** Opening EXTRACTED RECORDS block **

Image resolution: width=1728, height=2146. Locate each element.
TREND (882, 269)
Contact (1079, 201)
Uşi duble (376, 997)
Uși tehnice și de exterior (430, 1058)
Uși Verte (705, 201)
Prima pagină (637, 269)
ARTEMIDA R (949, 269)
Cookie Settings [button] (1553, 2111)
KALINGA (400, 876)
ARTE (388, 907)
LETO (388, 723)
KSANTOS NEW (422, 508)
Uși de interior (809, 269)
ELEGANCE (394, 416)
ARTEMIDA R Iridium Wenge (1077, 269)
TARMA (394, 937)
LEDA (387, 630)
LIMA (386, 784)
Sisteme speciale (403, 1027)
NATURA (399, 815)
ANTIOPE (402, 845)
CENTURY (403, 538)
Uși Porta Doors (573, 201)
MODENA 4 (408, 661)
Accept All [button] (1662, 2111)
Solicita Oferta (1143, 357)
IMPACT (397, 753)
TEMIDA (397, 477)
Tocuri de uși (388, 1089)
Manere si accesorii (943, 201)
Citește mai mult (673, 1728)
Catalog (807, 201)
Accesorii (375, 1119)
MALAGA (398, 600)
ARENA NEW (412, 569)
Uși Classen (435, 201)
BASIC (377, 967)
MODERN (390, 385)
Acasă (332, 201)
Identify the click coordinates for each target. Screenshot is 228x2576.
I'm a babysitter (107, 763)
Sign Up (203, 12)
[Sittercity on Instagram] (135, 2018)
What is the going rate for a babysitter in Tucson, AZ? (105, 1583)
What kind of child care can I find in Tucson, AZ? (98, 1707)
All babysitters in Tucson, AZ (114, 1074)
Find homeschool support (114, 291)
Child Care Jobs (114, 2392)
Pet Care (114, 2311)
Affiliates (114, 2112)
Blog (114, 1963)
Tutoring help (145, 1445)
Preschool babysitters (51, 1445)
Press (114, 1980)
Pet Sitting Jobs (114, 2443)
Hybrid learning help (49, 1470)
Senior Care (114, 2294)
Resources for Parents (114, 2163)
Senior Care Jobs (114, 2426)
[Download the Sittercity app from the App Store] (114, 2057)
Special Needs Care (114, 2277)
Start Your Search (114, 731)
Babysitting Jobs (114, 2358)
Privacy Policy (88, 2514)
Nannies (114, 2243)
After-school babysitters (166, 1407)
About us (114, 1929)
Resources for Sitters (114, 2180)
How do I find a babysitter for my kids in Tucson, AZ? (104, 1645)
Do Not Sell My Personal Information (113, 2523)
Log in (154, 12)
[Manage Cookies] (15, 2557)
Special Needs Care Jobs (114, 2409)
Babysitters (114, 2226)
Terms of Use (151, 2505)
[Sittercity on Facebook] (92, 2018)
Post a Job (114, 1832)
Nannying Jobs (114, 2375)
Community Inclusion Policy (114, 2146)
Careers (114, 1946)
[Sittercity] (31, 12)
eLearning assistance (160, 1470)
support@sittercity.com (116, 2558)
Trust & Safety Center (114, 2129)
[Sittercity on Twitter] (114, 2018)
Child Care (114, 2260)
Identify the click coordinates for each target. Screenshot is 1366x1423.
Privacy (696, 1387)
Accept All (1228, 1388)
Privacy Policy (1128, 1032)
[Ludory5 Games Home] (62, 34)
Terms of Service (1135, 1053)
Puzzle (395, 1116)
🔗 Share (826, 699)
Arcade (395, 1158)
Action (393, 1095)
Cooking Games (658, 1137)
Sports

** Closing EXTRACTED RECORDS block **

WHAT YOU NEED TO DO: Copy out all the lines of the records that include "button".

EXERCISE SOLUTION:
Cookie Settings [button] (1553, 2111)
Accept All [button] (1662, 2111)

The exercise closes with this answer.